Work to complete
Each line that includes the word "will" should be copied from the records.

[Opening Supplied data section]

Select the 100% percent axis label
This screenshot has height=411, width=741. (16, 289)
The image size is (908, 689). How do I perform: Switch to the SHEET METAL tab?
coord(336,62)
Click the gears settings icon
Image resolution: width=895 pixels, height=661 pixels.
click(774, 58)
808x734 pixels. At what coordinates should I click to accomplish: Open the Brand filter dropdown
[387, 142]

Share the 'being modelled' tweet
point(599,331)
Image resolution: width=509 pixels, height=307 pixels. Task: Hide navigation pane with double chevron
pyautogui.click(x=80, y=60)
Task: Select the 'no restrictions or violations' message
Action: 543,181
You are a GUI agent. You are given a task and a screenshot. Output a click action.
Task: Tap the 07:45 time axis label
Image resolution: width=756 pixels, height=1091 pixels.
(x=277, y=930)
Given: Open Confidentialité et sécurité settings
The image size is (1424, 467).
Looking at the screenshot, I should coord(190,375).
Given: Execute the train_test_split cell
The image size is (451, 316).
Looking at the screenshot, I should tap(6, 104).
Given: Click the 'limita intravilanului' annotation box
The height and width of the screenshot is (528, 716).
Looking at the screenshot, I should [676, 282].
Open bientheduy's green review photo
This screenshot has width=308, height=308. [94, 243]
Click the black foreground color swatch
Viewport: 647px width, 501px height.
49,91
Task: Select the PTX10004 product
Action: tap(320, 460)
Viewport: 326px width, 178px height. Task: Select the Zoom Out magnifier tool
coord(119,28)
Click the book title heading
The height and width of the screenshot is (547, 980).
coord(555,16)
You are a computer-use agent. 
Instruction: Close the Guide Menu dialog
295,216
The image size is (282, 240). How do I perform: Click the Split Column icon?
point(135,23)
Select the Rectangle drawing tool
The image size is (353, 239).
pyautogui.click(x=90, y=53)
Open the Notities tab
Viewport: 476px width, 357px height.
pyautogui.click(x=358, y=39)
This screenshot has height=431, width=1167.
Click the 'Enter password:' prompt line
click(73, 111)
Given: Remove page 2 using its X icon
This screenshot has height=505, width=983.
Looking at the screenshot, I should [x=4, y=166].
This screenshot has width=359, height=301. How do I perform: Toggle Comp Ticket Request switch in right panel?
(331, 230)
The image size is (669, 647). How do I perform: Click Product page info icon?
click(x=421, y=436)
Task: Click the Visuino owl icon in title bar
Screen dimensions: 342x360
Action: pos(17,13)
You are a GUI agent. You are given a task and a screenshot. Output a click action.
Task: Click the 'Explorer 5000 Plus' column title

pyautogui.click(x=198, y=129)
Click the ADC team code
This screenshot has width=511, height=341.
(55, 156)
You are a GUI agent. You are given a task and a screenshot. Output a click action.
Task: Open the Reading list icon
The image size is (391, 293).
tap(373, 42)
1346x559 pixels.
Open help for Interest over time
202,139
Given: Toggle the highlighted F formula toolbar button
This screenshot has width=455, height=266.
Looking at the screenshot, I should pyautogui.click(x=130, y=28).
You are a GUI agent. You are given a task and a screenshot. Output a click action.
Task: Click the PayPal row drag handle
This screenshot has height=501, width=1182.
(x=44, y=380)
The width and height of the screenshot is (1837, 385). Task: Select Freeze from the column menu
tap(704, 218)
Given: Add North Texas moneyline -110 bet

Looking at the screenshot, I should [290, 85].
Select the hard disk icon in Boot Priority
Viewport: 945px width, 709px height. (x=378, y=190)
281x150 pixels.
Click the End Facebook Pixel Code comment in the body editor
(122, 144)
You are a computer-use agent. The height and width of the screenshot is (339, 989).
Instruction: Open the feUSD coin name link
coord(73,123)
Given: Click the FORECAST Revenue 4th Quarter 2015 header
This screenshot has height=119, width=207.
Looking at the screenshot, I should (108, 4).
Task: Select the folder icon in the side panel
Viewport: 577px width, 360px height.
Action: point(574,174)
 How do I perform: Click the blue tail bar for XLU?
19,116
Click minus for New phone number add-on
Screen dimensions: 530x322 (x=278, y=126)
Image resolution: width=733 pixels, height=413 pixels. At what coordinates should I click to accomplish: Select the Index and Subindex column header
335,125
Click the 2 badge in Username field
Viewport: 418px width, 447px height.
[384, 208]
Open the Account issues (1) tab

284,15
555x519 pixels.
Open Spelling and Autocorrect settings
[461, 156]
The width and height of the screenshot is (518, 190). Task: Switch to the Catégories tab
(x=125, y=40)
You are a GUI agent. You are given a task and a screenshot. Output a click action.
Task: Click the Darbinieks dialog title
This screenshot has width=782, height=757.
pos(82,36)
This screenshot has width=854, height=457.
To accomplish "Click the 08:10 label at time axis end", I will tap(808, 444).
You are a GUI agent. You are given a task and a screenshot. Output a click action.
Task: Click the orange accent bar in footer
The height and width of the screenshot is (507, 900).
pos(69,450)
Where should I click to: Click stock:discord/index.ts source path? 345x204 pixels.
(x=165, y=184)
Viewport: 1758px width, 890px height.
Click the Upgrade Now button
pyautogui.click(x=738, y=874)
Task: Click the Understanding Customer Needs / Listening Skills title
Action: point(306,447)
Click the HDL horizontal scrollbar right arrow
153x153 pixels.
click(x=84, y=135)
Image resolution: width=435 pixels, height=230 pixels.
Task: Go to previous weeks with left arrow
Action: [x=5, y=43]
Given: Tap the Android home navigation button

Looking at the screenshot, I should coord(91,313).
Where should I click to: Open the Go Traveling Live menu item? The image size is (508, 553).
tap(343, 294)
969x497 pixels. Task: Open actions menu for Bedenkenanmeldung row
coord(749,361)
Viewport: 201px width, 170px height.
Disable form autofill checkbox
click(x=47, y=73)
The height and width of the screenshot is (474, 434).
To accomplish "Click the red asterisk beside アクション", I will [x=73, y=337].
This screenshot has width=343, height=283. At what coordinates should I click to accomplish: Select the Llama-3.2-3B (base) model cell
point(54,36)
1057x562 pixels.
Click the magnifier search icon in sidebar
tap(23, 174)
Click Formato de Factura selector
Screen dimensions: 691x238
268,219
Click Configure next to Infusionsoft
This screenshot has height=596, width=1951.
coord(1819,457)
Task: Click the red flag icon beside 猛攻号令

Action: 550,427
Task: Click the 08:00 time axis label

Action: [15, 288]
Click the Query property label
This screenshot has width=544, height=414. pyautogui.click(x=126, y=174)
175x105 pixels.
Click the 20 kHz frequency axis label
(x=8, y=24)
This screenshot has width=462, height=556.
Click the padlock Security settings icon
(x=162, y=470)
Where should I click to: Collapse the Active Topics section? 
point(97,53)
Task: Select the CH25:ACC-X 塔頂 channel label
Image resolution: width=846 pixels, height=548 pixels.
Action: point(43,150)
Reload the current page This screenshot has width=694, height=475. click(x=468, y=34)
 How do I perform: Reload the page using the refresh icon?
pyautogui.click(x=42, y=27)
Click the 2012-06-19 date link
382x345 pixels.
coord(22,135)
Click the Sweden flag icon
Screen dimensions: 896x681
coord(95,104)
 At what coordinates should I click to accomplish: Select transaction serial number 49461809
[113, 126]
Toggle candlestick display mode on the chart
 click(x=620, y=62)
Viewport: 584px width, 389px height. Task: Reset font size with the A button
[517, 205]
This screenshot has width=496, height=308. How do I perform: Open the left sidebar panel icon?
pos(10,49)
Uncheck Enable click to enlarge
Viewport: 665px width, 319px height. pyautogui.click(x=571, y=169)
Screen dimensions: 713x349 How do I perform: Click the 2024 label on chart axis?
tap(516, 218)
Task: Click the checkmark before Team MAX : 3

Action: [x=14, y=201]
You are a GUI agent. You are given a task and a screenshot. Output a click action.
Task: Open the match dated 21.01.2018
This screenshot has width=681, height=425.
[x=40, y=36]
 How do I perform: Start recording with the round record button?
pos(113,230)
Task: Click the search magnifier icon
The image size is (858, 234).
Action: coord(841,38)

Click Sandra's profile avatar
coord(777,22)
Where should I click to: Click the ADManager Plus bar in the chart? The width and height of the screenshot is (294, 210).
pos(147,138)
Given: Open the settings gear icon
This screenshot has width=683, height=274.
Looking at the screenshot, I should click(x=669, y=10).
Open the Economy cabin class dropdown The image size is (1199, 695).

[Closing Supplied data section]

Task answer
To accomplish "Click the 08:10 label at time axis end", I will tap(808, 444).
To accomplish "Click the red asterisk beside アクション", I will [x=73, y=337].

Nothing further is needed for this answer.